A run of records:

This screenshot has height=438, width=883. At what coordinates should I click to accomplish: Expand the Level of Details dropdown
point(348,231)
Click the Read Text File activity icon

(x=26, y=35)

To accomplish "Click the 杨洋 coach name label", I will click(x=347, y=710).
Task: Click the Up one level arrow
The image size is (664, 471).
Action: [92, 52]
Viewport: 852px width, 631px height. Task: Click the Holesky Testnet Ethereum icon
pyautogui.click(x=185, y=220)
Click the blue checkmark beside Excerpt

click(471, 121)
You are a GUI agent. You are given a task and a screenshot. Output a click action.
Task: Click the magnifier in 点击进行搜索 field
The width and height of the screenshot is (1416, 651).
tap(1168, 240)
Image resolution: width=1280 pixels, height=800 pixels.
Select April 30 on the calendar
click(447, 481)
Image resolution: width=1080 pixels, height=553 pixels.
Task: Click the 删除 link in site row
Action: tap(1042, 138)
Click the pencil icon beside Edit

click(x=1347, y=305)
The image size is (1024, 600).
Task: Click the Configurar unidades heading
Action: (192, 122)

■ DIRECTIONS FOR THIS TASK ■
Copy out the records above, substituting "screen capture" for each occurrence of "screenshot" and leaving everything else unchanged.

■ SOLUTION TO THE EXERCISE ■
This screen capture has height=438, width=883. At what coordinates should I click to accomplish: Expand the Level of Details dropdown
point(348,231)
Click the Read Text File activity icon

(x=26, y=35)

To accomplish "Click the 杨洋 coach name label", I will click(x=347, y=710).
Task: Click the Up one level arrow
The image size is (664, 471).
Action: [92, 52]
Viewport: 852px width, 631px height. Task: Click the Holesky Testnet Ethereum icon
pyautogui.click(x=185, y=220)
Click the blue checkmark beside Excerpt

click(471, 121)
You are a GUI agent. You are given a task and a screen capture. Output a click action.
Task: Click the magnifier in 点击进行搜索 field
The width and height of the screen capture is (1416, 651).
tap(1168, 240)
Image resolution: width=1280 pixels, height=800 pixels.
Select April 30 on the calendar
click(447, 481)
Image resolution: width=1080 pixels, height=553 pixels.
Task: Click the 删除 link in site row
Action: tap(1042, 138)
Click the pencil icon beside Edit

click(x=1347, y=305)
The image size is (1024, 600).
Task: Click the Configurar unidades heading
Action: (192, 122)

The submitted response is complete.